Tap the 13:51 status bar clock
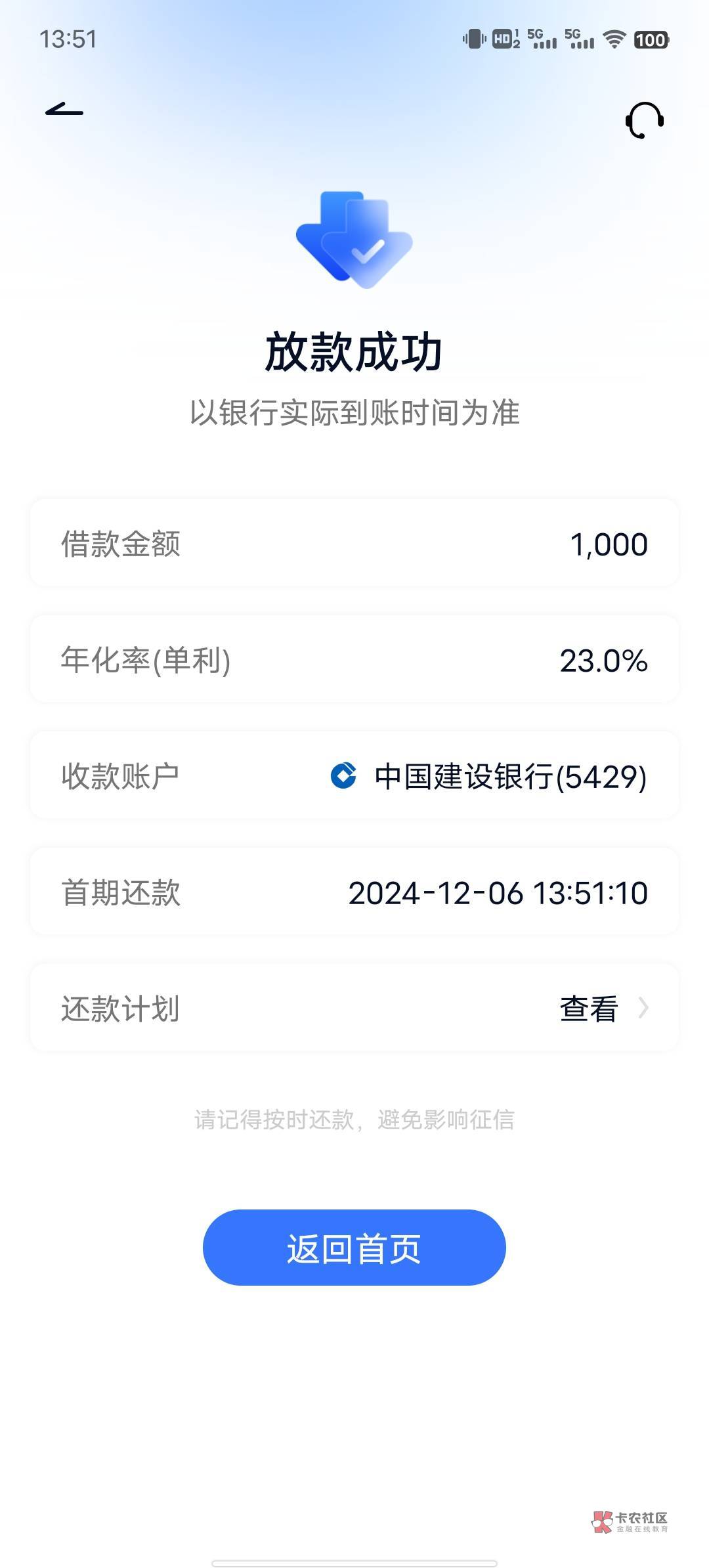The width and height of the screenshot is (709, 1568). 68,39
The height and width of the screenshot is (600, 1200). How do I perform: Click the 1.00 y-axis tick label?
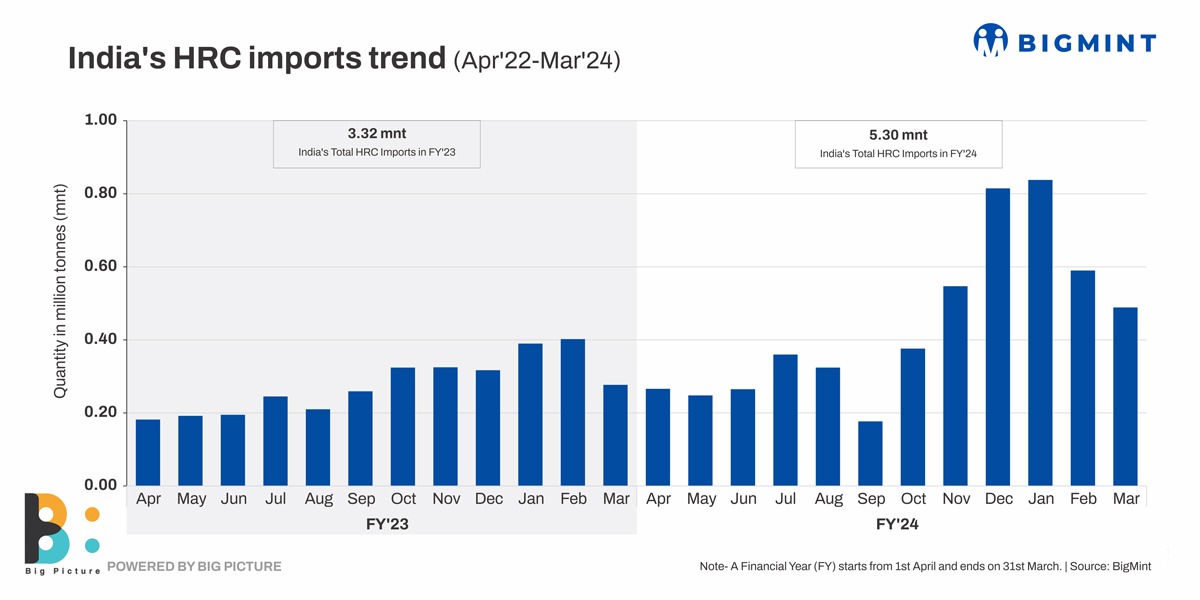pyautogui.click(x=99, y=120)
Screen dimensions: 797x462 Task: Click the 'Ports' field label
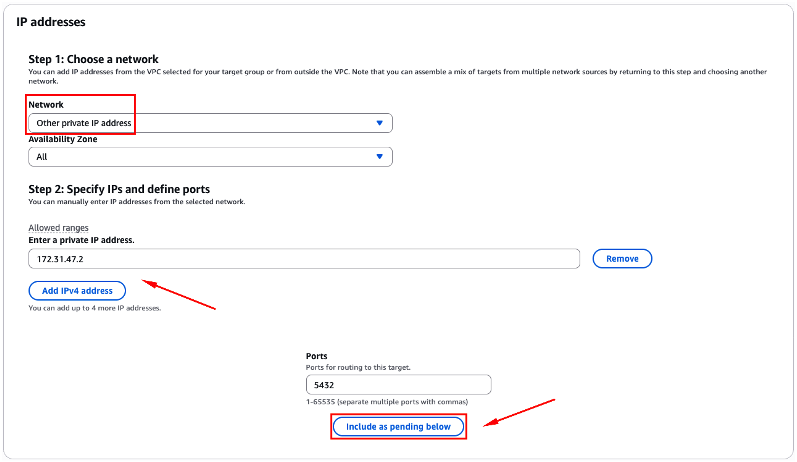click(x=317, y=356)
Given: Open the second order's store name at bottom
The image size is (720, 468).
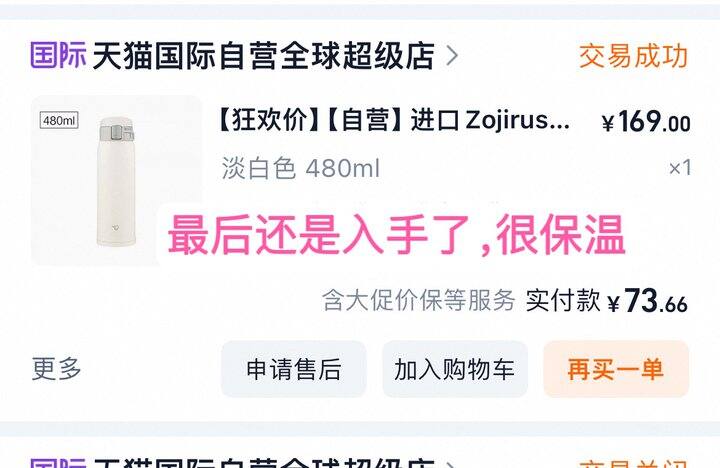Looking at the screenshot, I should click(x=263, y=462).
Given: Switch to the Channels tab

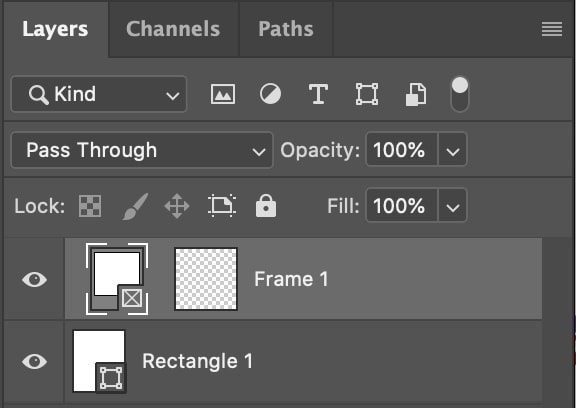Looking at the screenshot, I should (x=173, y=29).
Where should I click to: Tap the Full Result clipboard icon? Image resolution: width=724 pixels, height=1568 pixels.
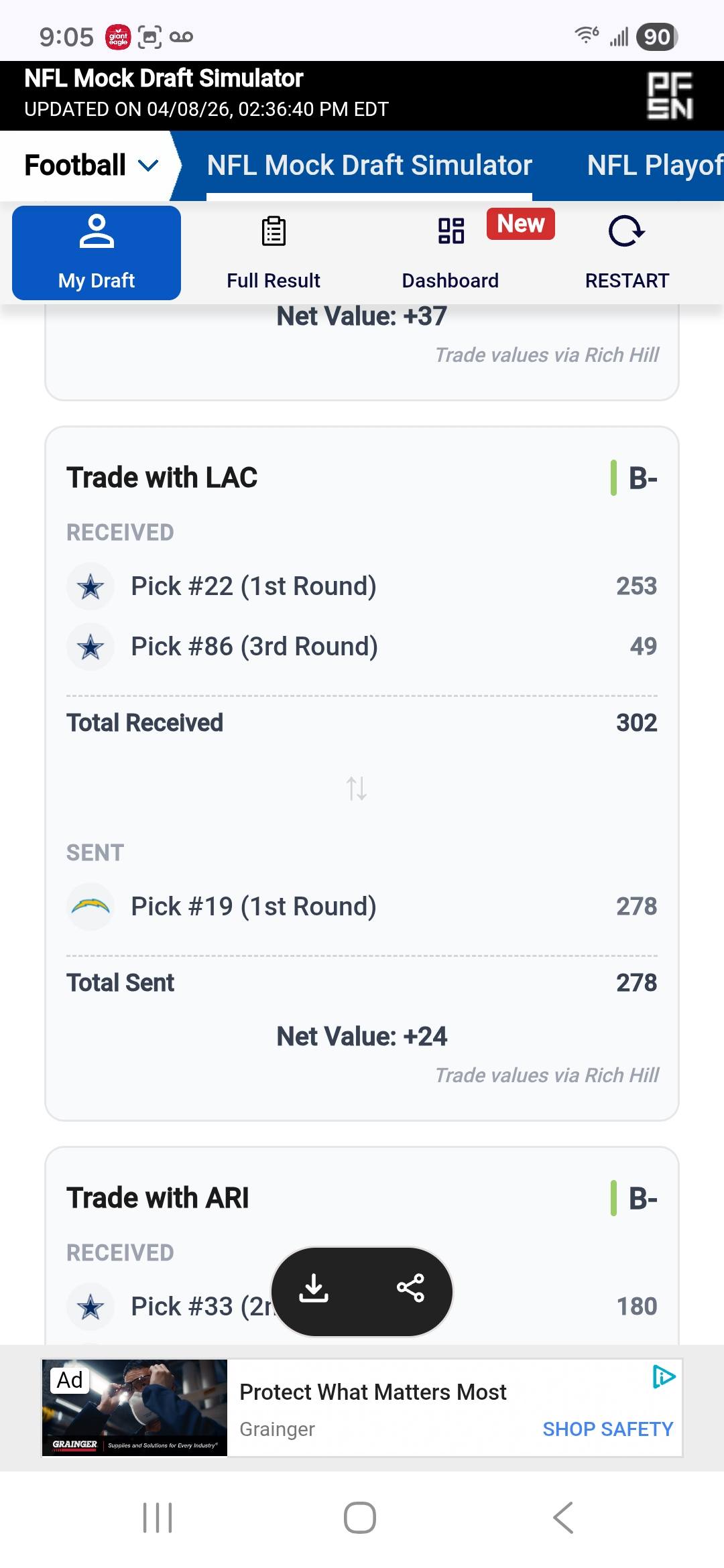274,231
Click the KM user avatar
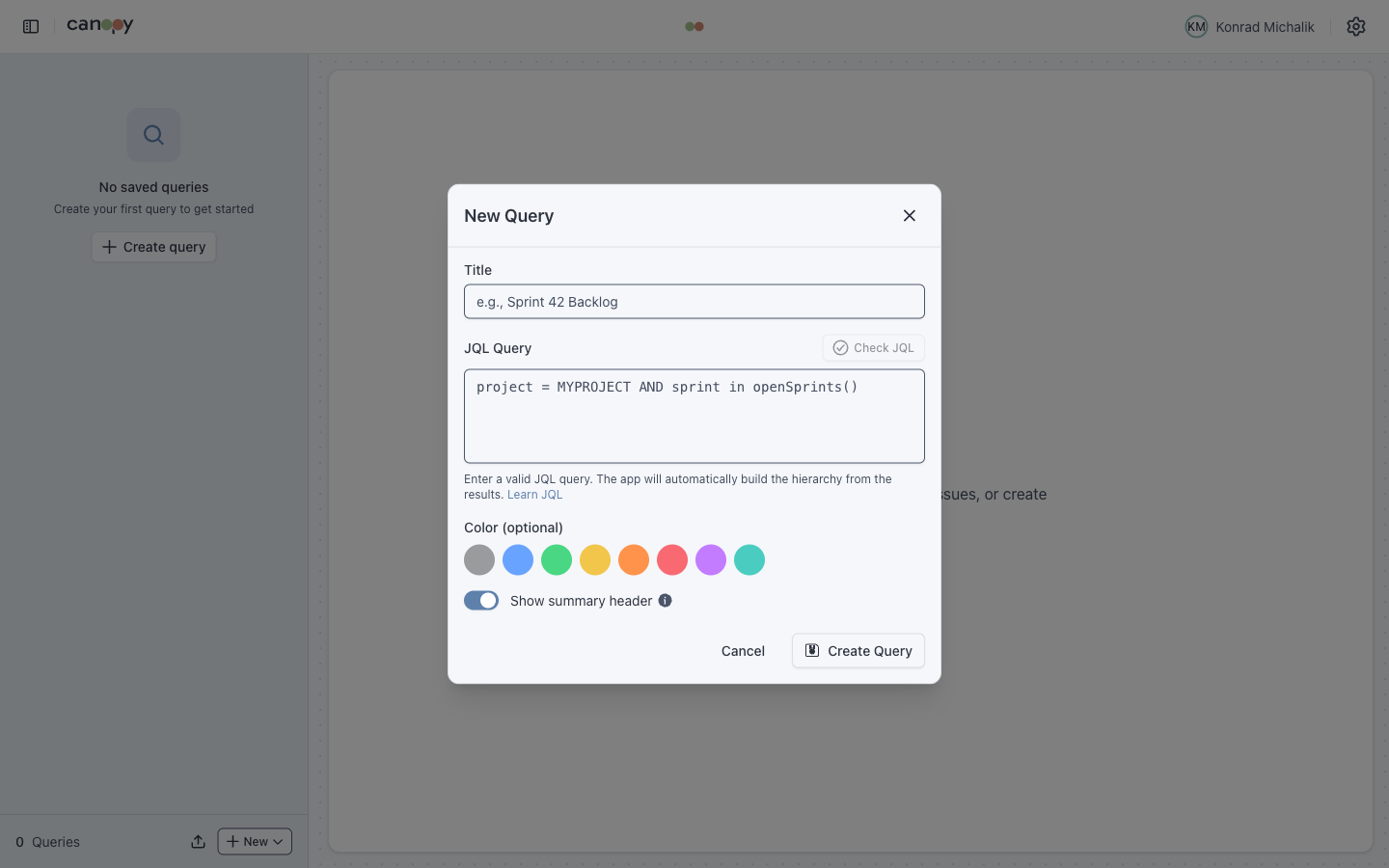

——

WORK REQUIRED: Every line above is to be returned exactly, with its pictures removed.

YOUR RESPONSE:
Tap the 13:51 status bar clock
The width and height of the screenshot is (709, 1568). 68,39
The height and width of the screenshot is (600, 1200). How do I perform: Click the 1.00 y-axis tick label?
pyautogui.click(x=99, y=120)
Screen dimensions: 797x462 Task: Click the 'Ports' field label
click(x=317, y=356)
Given: Open the second order's store name at bottom
The image size is (720, 468).
Looking at the screenshot, I should click(x=263, y=462).
Given: Switch to the Channels tab

Looking at the screenshot, I should (x=173, y=29).
Where should I click to: Tap the Full Result clipboard icon? Image resolution: width=724 pixels, height=1568 pixels.
274,231
Click the KM user avatar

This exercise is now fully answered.